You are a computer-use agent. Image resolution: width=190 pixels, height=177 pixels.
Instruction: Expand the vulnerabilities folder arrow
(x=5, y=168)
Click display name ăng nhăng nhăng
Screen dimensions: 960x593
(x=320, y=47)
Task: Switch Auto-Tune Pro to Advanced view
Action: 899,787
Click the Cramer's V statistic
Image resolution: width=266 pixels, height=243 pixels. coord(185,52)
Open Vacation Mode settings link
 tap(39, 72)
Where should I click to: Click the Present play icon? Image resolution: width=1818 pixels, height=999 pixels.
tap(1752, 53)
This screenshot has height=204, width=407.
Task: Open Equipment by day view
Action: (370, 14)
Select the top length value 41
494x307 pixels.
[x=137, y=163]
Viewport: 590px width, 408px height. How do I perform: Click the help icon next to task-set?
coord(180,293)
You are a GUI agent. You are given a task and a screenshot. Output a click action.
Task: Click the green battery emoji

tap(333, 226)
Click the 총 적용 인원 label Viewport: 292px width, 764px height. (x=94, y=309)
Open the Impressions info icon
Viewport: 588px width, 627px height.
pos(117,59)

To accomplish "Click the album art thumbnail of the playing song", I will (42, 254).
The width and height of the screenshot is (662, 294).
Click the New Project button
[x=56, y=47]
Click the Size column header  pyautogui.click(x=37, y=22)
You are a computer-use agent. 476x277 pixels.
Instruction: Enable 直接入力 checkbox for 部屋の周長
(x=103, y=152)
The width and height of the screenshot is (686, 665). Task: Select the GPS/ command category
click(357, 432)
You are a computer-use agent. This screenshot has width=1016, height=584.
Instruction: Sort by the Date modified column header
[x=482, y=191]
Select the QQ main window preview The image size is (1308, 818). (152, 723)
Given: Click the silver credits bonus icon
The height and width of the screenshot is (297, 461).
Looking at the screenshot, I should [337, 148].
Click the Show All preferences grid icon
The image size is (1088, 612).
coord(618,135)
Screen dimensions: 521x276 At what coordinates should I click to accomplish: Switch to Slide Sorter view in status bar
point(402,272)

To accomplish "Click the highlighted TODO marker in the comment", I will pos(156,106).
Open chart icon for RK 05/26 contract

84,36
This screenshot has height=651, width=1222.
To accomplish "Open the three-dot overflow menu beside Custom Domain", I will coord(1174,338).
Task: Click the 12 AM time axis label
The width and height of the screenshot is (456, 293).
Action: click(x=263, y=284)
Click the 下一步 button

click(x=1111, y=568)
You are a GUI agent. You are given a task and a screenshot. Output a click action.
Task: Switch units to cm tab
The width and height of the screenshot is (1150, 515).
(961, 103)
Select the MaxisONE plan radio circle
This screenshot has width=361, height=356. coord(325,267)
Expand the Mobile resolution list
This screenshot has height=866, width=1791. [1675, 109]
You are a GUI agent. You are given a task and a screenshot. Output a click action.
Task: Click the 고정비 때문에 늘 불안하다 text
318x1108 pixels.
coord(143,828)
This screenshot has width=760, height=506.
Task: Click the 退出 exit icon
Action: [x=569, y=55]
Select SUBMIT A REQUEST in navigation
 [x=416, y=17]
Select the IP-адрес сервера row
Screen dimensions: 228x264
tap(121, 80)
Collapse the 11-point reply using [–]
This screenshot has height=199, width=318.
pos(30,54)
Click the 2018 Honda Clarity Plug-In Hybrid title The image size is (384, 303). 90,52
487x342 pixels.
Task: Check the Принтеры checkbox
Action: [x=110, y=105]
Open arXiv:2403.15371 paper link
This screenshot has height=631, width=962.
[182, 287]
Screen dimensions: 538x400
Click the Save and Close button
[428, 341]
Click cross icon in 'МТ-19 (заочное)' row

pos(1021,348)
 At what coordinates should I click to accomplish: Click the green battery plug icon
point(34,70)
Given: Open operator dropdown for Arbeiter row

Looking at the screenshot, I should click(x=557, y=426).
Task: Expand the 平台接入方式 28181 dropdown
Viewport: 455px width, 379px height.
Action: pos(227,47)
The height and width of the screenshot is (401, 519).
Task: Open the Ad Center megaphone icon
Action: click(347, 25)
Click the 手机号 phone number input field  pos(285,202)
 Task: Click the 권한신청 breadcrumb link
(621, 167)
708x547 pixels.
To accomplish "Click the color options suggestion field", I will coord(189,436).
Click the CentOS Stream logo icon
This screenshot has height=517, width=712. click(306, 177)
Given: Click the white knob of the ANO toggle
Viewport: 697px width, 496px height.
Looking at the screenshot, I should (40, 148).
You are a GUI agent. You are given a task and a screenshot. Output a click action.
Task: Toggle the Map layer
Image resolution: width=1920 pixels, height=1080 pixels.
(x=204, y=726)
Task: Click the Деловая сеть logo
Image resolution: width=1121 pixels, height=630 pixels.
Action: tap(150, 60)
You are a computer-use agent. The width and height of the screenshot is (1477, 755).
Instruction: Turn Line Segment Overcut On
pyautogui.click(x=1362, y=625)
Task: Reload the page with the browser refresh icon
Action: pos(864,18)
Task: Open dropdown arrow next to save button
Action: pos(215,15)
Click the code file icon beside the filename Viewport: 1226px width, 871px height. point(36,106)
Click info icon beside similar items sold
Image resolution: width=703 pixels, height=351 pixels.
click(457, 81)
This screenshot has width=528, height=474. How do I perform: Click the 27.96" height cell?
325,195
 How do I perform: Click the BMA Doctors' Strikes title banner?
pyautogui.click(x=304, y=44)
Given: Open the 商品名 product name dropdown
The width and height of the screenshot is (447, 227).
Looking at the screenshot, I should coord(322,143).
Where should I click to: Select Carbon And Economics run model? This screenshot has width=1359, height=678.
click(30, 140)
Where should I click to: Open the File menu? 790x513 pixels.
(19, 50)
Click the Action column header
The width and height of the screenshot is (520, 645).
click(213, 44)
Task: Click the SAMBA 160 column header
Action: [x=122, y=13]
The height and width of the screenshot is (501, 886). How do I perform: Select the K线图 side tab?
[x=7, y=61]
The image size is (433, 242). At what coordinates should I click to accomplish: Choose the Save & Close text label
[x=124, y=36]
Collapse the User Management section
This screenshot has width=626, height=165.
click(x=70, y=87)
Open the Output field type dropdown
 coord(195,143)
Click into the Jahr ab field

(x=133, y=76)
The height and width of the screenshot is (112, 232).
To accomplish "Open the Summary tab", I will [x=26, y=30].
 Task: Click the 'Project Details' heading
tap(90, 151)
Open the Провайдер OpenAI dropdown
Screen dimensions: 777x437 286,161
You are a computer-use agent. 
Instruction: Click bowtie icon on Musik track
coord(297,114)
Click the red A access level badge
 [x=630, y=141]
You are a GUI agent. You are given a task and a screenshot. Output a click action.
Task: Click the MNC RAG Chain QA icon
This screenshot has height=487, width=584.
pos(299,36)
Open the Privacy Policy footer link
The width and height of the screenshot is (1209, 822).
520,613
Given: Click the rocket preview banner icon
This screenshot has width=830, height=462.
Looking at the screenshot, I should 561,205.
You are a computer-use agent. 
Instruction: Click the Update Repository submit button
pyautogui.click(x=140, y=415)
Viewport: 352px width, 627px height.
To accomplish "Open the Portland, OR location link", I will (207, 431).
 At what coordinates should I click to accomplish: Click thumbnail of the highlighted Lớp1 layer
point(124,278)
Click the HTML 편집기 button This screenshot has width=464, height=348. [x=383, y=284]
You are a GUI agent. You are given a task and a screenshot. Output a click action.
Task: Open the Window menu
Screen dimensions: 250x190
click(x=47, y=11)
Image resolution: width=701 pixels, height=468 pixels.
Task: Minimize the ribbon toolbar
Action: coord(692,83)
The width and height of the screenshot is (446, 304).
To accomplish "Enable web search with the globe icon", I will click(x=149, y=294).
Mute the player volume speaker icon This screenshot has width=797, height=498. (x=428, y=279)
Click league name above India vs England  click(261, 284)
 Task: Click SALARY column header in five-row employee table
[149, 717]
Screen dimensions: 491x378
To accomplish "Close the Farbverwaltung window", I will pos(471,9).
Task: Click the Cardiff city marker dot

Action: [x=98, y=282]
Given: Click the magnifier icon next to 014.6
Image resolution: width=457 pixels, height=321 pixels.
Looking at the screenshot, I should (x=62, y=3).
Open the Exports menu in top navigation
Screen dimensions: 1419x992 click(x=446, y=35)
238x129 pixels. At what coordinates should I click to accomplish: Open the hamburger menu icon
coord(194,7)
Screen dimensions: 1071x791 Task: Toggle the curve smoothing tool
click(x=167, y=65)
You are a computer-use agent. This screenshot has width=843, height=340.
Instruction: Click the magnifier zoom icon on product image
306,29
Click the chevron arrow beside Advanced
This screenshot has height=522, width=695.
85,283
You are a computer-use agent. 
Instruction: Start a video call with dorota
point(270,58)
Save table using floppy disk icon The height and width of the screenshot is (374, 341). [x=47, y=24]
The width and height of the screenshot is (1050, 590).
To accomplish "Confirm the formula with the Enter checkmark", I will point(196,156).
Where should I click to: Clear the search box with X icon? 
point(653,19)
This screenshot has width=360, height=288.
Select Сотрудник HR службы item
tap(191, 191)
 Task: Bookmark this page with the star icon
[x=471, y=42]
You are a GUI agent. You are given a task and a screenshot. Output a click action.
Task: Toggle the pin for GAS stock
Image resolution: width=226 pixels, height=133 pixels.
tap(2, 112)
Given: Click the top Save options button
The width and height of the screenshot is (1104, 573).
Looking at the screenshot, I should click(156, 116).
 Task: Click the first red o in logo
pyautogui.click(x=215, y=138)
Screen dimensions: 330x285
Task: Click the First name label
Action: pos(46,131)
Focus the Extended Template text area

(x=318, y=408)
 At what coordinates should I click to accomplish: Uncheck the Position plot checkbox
----------------
WORK ITEM
Restate exactly, and only, every line from the one that contains "Task: Click the first red o in logo" through the last line of the records.

ANSWER FOR THIS EXERCISE
 Task: Click the first red o in logo
pyautogui.click(x=215, y=138)
Screen dimensions: 330x285
Task: Click the First name label
Action: pos(46,131)
Focus the Extended Template text area

(x=318, y=408)
 At what coordinates should I click to accomplish: Uncheck the Position plot checkbox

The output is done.